OS_CLOUD_URL=https://cloud.example.com
OS_CLOUD_API_KEY=replace-with-deployment-tokenObjectOS はコントロールプレーンに次のことを要求します。
- ホスト名をプロジェクト/環境に解決する。
- 現在のアーティファクトを取得する。
- そのプロジェクトのランタイムデータベース構成を受け取る。
ObjectOS はコントロールプレーンのデータベースに直接接続すべきではありません。
認証シークレット
強力なベースシークレットを設定します。
OS_AUTH_SECRET=replace-with-a-strong-random-secretObjectOS はこの値からプロジェクトごとの認証シークレットを導出します。これにより、セッション署名が プロジェクトごとに分離されつつ、決定論的な再起動も可能になります。
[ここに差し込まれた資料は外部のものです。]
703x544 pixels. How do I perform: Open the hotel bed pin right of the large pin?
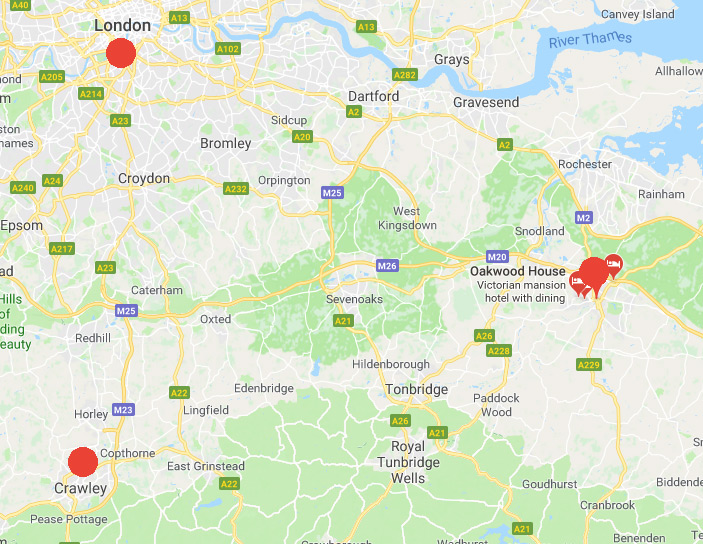613,265
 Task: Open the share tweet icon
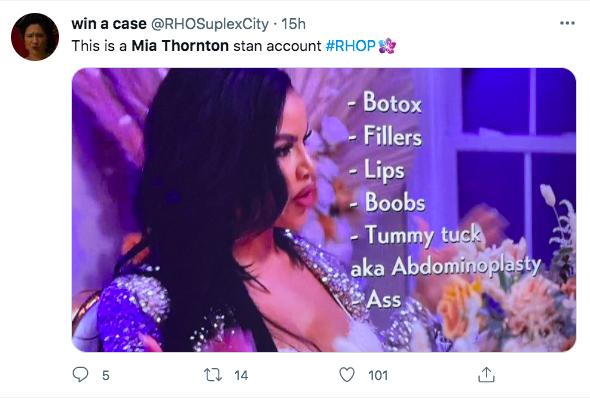pos(486,375)
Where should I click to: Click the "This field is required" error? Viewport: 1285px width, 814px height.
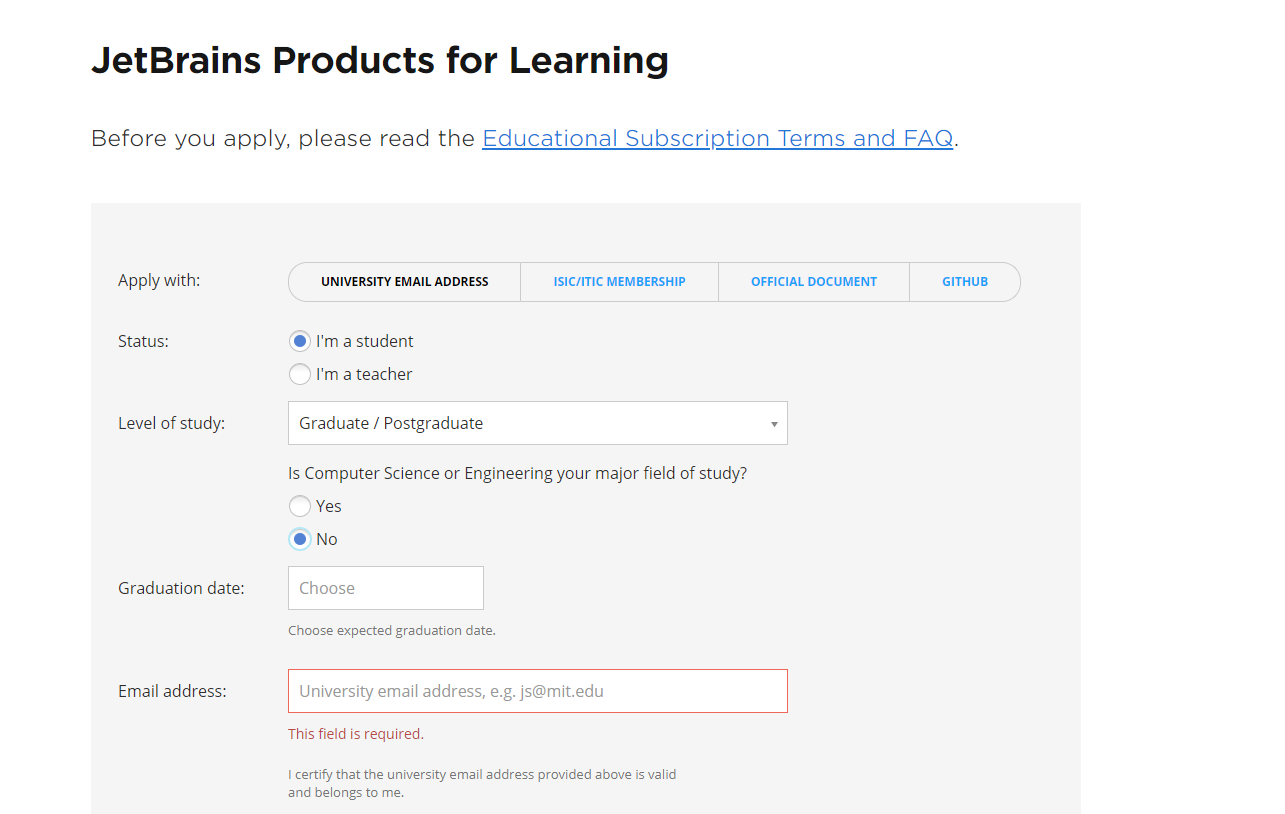point(356,734)
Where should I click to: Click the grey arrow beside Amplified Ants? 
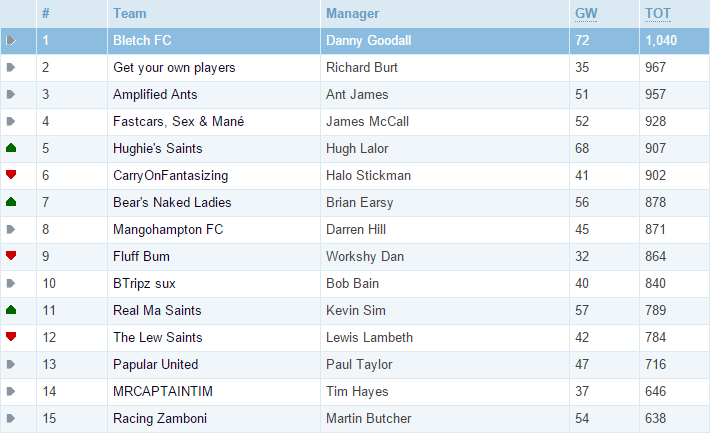pyautogui.click(x=11, y=94)
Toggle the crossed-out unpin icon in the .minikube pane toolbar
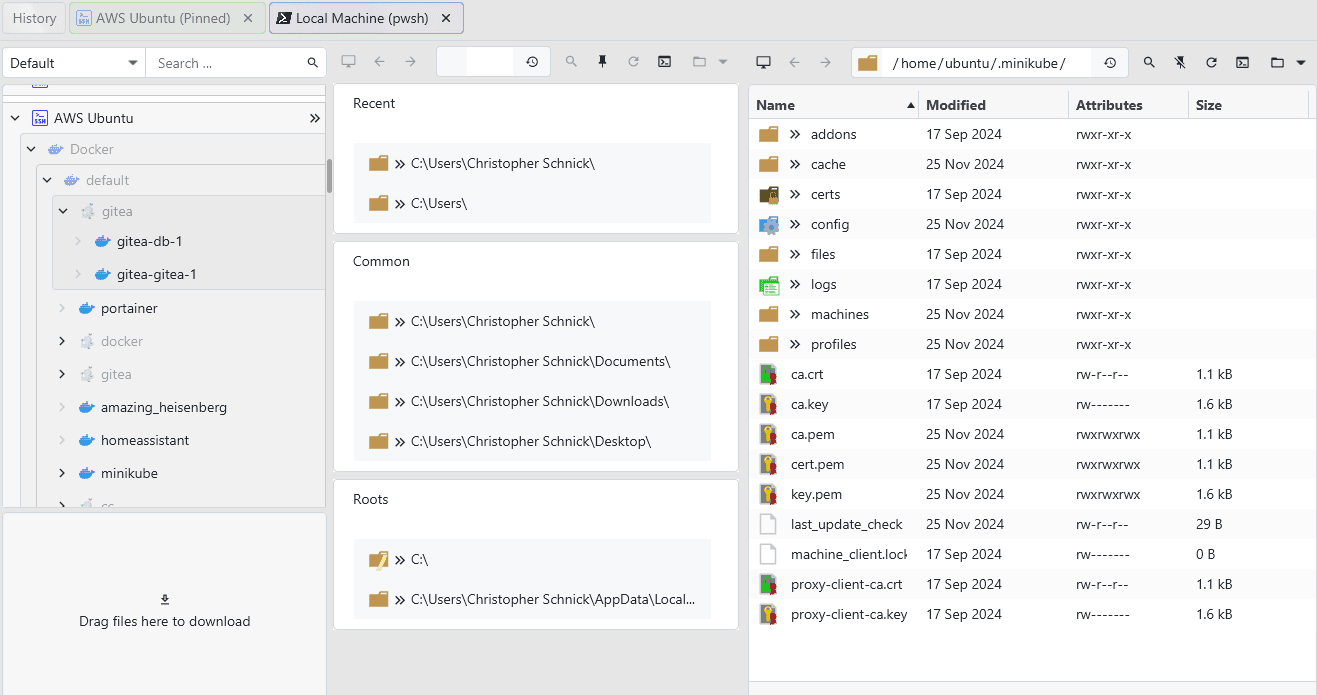The width and height of the screenshot is (1317, 695). pos(1180,62)
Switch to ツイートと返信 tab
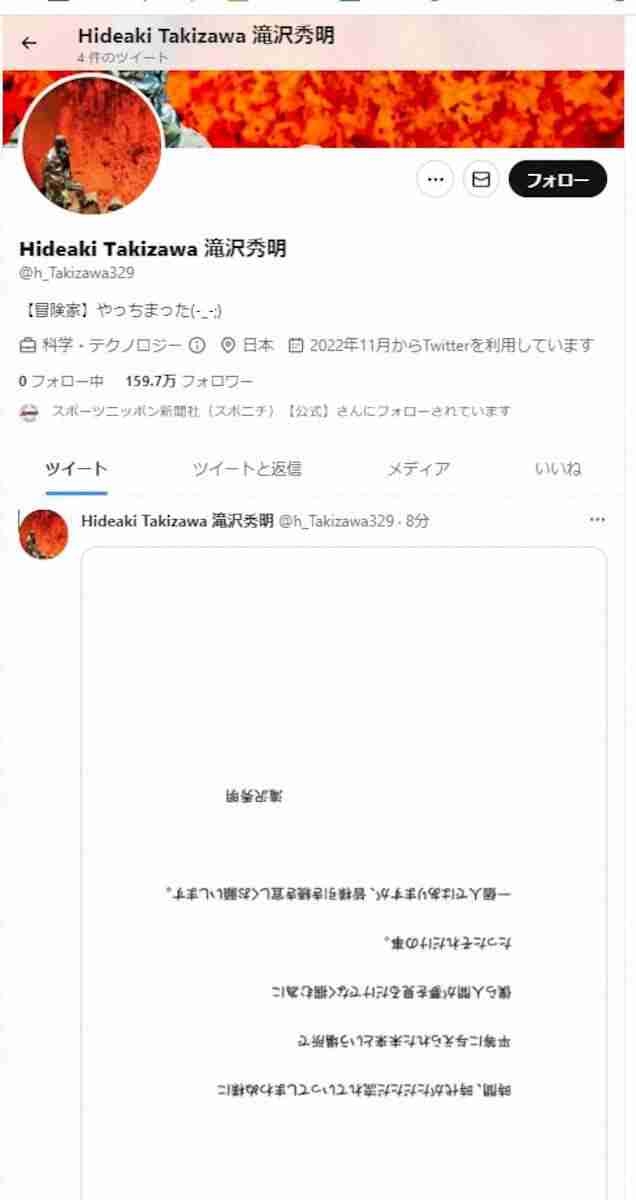This screenshot has width=636, height=1200. click(247, 469)
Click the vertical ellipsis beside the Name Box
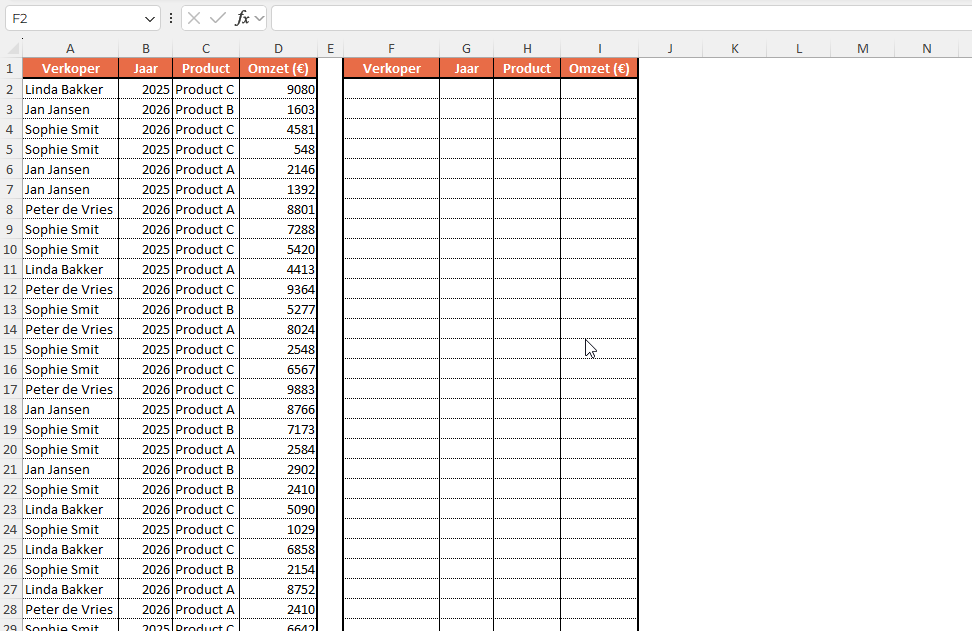This screenshot has height=631, width=972. point(170,17)
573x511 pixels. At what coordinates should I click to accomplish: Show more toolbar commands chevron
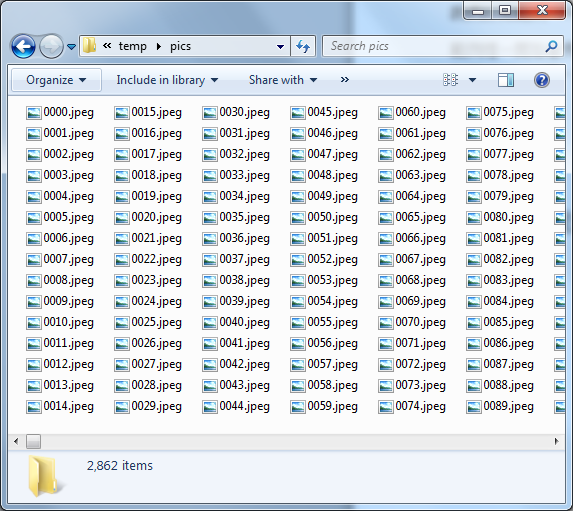345,80
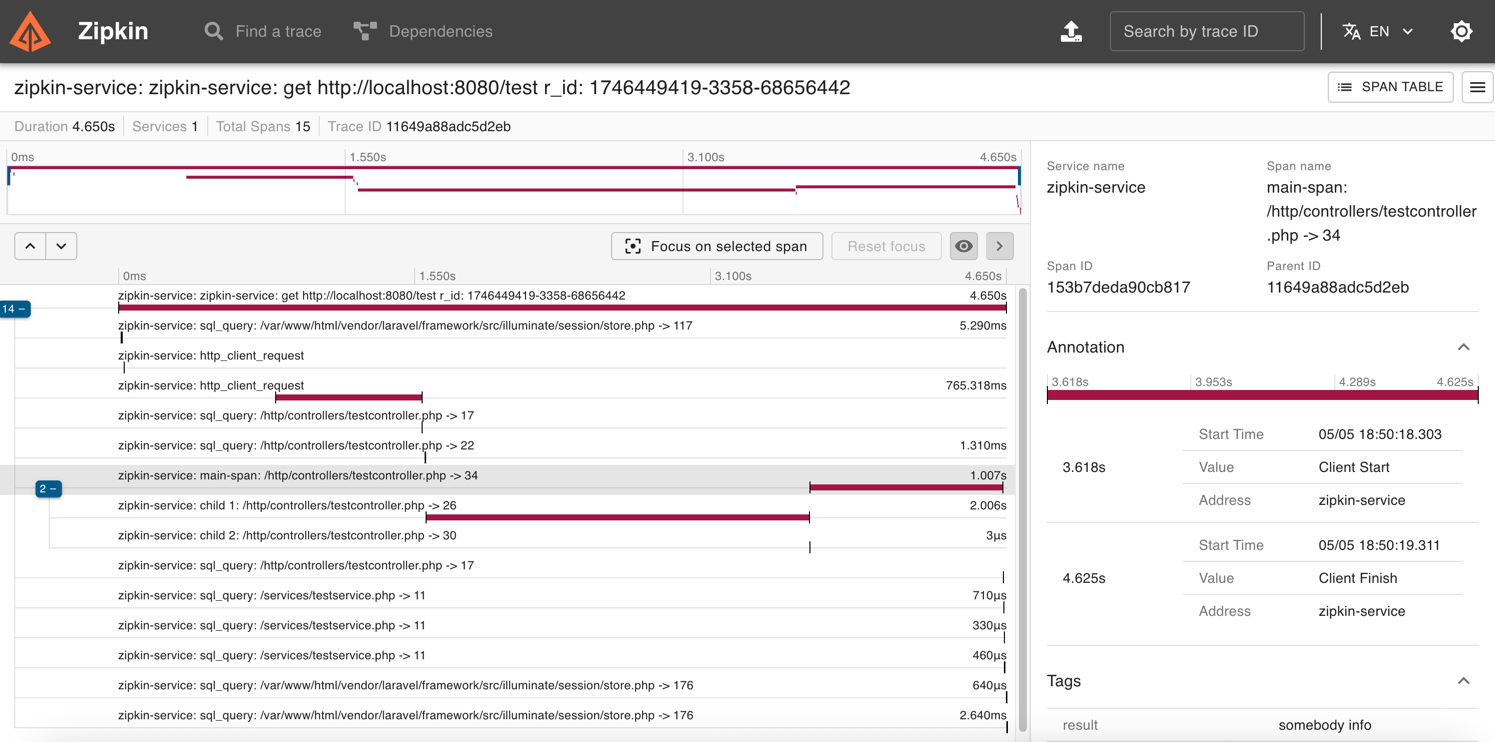Screen dimensions: 1495x742
Task: Collapse span detail panel with right chevron
Action: pyautogui.click(x=999, y=246)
この値をローテーションすると、 既存のセッションは無効になります。
カーネルとアーティファクトのキャッシュ
ObjectOS は、リクエストごとにカーネルを再構築するのを避けるため、解決済みの環境とプロジェクト カーネルをキャッシュします。
| 変数 | デフォルト | 目的 |
|---|---|---|
OS_KERNEL_CACHE_SIZE | 32 | キャッシュするプロジェクトカーネルの最大数 |
OS_KERNEL_TTL_MS | 900000 | キャッシュ済みカーネルのアイドル TTL |
OS_ENV_CACHE_TTL_MS | 300000 | ホスト名/環境の解決キャッシュ |
OS_ARTIFACT_CACHE_TTL_MS | 300000 | アーティファクトレスポンスのキャッシュ |
TTL を低くすると変更がより速く反映されます。TTL を高くするとコントロールプレーンへのトラフィックと コールドスタートが減少します。
データベース構成
cloud-connected モードでは、コントロールプレーンがアーティファクトレスポンスとともにプロジェクト ごとのランタイムデータベース構成を返します。
file-backed モードでは、ObjectOS はアーティファクトのデータソース宣言からデータベース設定を導出 できます。サポートされるフレームワークドライバには、SQLite、PostgreSQL、MySQL、MongoDB、および メモリベースの評価用ドライバが含まれます。
本番環境では、顧客が管理するデータベースを使用してください。デプロイが明示的に単一ノードの評価用で ない限り、業務データをコンテナローカルのストレージに依存させないでください。